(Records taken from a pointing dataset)
____

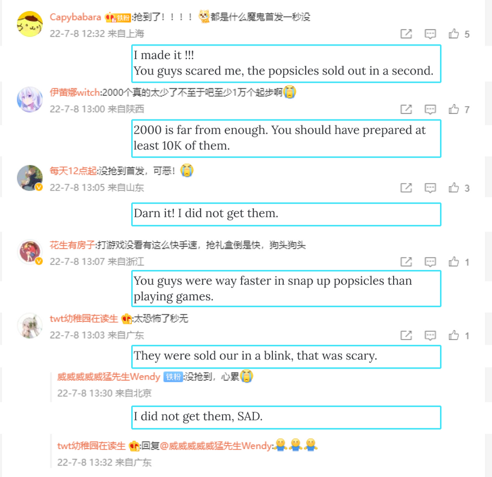The width and height of the screenshot is (492, 477).
Task: Reply to 每天12点起 via the comment icon
Action: pyautogui.click(x=430, y=188)
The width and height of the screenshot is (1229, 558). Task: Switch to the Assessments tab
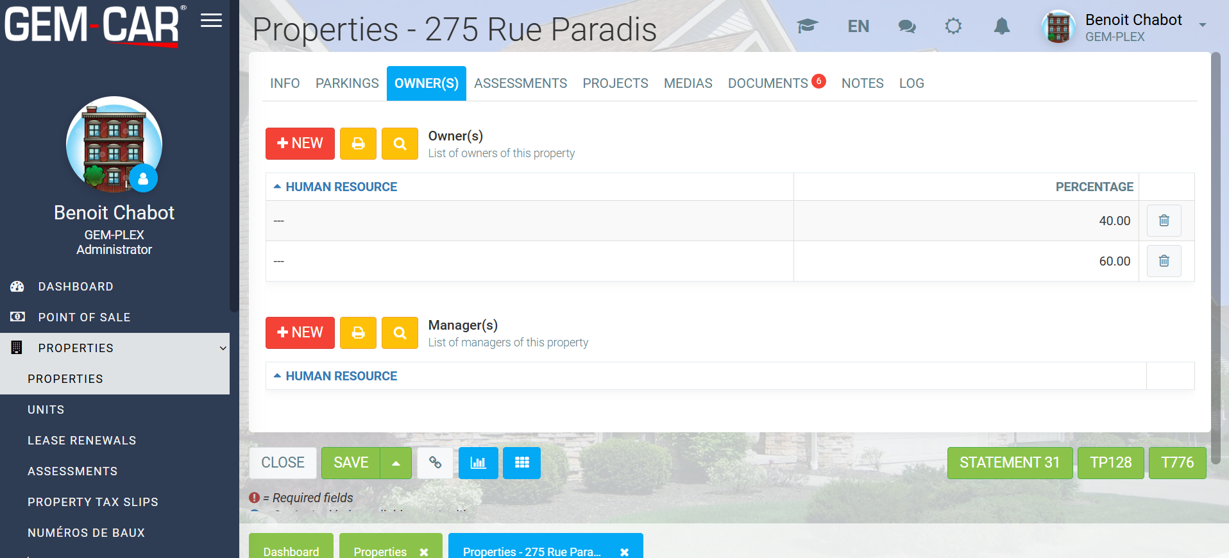(x=520, y=83)
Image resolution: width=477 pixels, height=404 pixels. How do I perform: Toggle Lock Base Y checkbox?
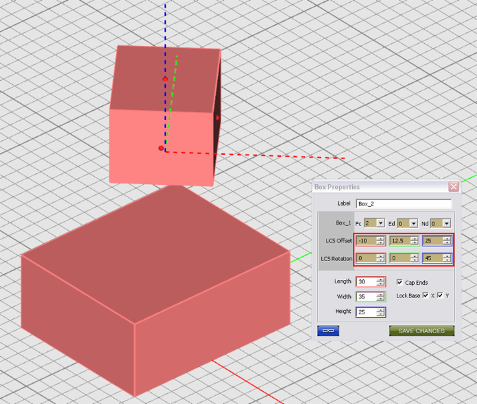(x=440, y=295)
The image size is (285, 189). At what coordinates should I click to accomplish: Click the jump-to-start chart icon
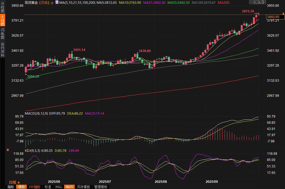[255, 2]

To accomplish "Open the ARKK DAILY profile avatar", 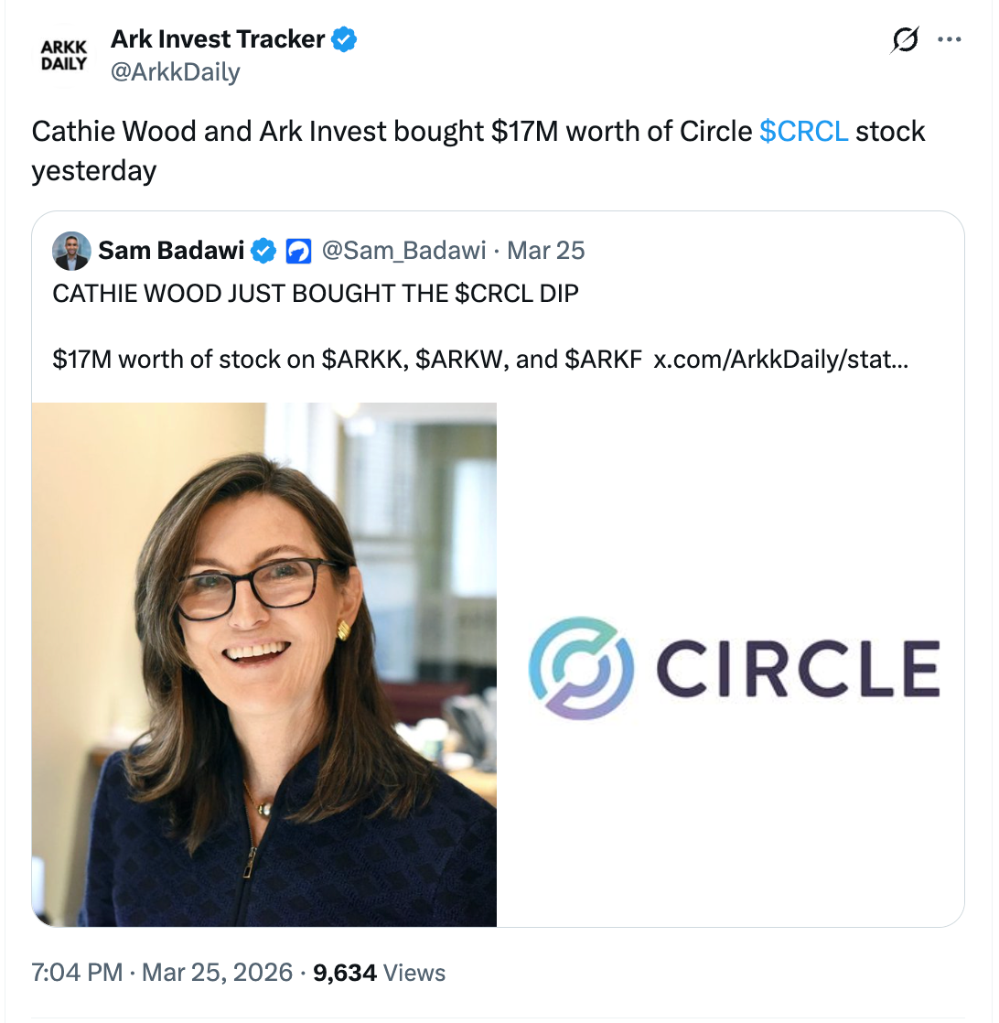I will (64, 52).
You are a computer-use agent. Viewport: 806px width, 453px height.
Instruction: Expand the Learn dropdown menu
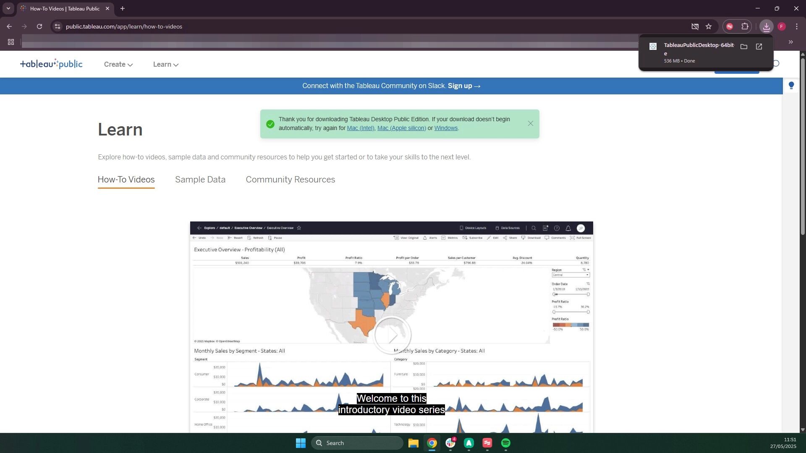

____

» Written instruction
Please return each line of the items above that contains the word "click".

» Solution
Action: pyautogui.click(x=430, y=188)
The image size is (285, 189). At what coordinates should I click to accomplish: Click the jump-to-start chart icon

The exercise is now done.